TEXT EXCERPT –
[start]

243 pps. - First Edition - Out-of-Print
--[4]--

CHAPTER EIGHT

The Dock Rackets

THERE ARE ANY number of methods by which a dishonest union can rob its
members and the public. Organized theft, salary kickbacks, padded payrolls,
excessive dues and initiation fees, bribery, and extortion are just a few of
the commoner methods. The versatile and imaginative labor racketeer also
presides over the bookmaking and numbers rackets in his area and probably
runs a loan-shark office and a strikebreaking agency in his spare time.

The danger of wholesale thievery is most prevalent in unions that handle
consumers' goods, items which are practical to steal. The salary kickback
develops in a union whose leaders have dictatorial control and hold their
members in a vise of fear. The padded payroll is a common device, but one
which exists most readily where the hiring and paying functions are handled
by the union instead of by representatives of both union and the company.

Many of the labor rackets seem to revolve about the function of the middleman
in our economic setup. There is relatively little racketeering in the unions
involved in the manufacturing process and even less in the unions that
ultimately sell the product to the consumer. Between those two primary
functions, millions of workers are employed in performing essential services.
Between the farm and the plate, a pork chop passes through the jurisdiction
of a number of different unions whose services in turn raise the price of the
chop. If the unions in question are dominated by racketeers, the price of the
chop will be that much higher. Unfortunately the housewife can complain only
vaguely about "higher prices." If she knew exactly why prices were higher,
her complaints would become angry accusations.

Organized thievery is by far the most lucrative of the rackets flourishing on
New York's waterfront. Losses from cargo thefts, most of which are carefully
planned and executed, are estimated at a staggering total of $140,000,000
annually. According to a study made by the American Institute of
Underwriters, 75 per cent of all the consumer luxury goods imported and
exported in this country go through the Port of New York. This is the type of
cargo most susceptible to theft. The result is that losses from theft in the
Port of New York are easily three times greater than in all other American
ports combined. During 1948 one steamship line alone—the Grace Line—suffered
losses of about $3,000,000, 80 per cent of which disappeared from its New
York piers.

Whole truckloads of cargo are stolen from the piers without a trace.
Hijackers—armed robbers of trucks—take an additional toll from shipments
between the docks and inland freight terminals. Casual pilferage by
individual thieves sends the loss totals higher, although this form of theft
is negligible compared with the highly organized stealing by criminal gangs.
The wholesale robbery is made easy by mob domination of union checkers and
clerks. The mobsters dictate the hiring of the union members and see to it
that the "right men" get the key jobs.

[end]

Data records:
[start]

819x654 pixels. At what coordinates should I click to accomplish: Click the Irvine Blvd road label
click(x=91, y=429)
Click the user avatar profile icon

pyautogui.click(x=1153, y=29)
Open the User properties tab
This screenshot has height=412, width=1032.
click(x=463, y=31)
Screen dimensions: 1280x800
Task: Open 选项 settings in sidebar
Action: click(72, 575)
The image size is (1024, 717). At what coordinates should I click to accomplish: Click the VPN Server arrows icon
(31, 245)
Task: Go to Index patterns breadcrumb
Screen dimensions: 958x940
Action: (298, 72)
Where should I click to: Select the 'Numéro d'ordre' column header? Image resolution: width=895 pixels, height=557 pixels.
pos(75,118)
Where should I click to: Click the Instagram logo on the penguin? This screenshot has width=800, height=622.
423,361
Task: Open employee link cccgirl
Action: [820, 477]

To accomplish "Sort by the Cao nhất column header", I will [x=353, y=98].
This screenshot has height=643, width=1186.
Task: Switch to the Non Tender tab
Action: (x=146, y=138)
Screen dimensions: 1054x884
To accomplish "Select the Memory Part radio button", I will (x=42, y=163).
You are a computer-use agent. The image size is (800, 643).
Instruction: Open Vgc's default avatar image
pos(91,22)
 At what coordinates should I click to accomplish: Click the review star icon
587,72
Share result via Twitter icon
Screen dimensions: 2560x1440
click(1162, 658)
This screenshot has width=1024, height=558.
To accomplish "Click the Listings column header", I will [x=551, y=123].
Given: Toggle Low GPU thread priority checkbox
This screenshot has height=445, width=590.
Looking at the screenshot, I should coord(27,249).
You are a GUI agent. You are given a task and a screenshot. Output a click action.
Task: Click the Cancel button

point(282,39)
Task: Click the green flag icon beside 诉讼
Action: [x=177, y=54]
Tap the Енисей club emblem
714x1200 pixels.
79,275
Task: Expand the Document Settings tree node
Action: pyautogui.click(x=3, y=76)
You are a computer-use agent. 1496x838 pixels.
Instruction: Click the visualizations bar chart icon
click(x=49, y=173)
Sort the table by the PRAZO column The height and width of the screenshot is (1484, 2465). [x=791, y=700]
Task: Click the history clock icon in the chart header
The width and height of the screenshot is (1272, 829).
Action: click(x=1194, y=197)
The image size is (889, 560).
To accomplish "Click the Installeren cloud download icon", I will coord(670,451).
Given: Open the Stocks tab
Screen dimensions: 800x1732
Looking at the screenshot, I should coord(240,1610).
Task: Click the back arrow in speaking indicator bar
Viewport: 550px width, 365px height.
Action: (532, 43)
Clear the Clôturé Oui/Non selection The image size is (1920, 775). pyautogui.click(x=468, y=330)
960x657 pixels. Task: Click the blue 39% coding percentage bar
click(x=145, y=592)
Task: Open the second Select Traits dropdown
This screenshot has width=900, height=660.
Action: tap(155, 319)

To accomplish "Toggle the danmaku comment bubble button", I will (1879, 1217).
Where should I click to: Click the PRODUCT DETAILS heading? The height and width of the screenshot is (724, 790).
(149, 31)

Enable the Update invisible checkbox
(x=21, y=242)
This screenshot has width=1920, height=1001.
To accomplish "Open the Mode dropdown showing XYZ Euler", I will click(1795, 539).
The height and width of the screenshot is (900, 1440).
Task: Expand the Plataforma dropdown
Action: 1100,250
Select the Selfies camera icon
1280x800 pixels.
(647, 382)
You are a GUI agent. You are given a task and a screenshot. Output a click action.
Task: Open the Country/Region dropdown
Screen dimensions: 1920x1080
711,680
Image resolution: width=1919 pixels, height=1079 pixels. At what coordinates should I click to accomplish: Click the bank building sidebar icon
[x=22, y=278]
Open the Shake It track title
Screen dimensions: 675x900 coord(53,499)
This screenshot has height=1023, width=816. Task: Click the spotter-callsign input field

[end]

PROBLEM 1 – Reproduce the part of the dock rackets passage that runs from "THERE ARE ANY" up to and including "his spare time.".
PROBLEM 2 – Write the next part of the passage on the New York dock rackets, picking up after its final sentence.

TASK RESPONSE 1 –
THERE ARE ANY number of methods by which a dishonest union can rob its
members and the public. Organized theft, salary kickbacks, padded payrolls,
excessive dues and initiation fees, bribery, and extortion are just a few of
the commoner methods. The versatile and imaginative labor racketeer also
presides over the bookmaking and numbers rackets in his area and probably
runs a loan-shark office and a strikebreaking agency in his spare time.

TASK RESPONSE 2 –
 A waterfront criminal, turned informant, drew a complete blueprint of a mob
theft. "To do it right the clerical help must be in on these jobs. It's a mob
operation from beginning to end. You can go in for larceny on your own, but
it's dangerous. The gang bosses don't like it. Have you ever noticed how many
times longshoremen get turned in for stealing a bottle or two of liquor or
maybe a package of food to take home to their families? The mobs, working
through the union, turn them in. They don't want any amateur thieves cutting
in on them when they are out for bigger stuff. Sometimes the dock boss,
usually a member of the mob, fingers the load to be stolen, taking his orders
from a gang lieutenant. The dock boss goes to the checker, points to a
truckload of merchandise on the pier and says: 'Danny said get this one.' The
checker knows what to do. He measures the load, then gives the truck driver a
receipt. Only it's a phony receipt signed 'Joe Blow.' He makes out a
legitimate receipt too, but the trucker doesn't get that. All the other
papers are legitimate, but before the consignment can be loaded on the ship
the papers are taken back—this is where the clerical help comes in—and
destroyed. The stuff never is loaded on the ship. It is hauled away at the
convenience of the mob. They'll send a truck down for it. The driver will
have papers. They look O.K. He tells the dock boss he's there for a load of
silk, or whatever it is. The dock boss points it out to him and he loads up,
checks at the gate with the checker and goes on his way. That's all there is
to it. The consignment was bound for South America, say. It may be weeks
before the loss is discovered. Months later an insurance investigator comes
around. He has that phony checker's receipt. He inquires about the missing
cargo. Nobody ever heard of it. It never got to the pier, they tell him.
There is no record of it.

"The insurance man says that it must have got to the pier for here's the
receipt given to the truck driver. Where's Joe Blow, the checker? That gets a
laugh. They tell him that there's nobody around there by that name, and never
was. The stuff just never got to the pier. They keep telling him that. He
knows better, but can't prove it. The stuff is never traced. It's listed as a
nondelivery."

 This type of thievery is so prevalent and costly that the steamship lines
several years ago organized the Security Bureau, Inc., in an effort to reduce
losses. The bureau is headed by Edward E. Conroy, a veteran of the Federal
Bureau of Investigation. With a trained staff of investigators, including
undercover agents on the piers, Conroy devotes his full time to studying
thefts and devising means of preventing them. He quickly found that records
showed that ninety-nine out of a hundred cases of "nondelivery" were due to
theft. A major part of Conroy's work is educational in nature. He makes
extensive surveys of conditions at specific piers with the view of
eliminating obvious "threats to security." Investigation showed that many
thefts were committed with the active cooperation of pier guards assigned to
watch cargo. These guards were members of a watchmen's union which, until the
passage of the Taft-Hartley labor law, was affiliated with the ILA.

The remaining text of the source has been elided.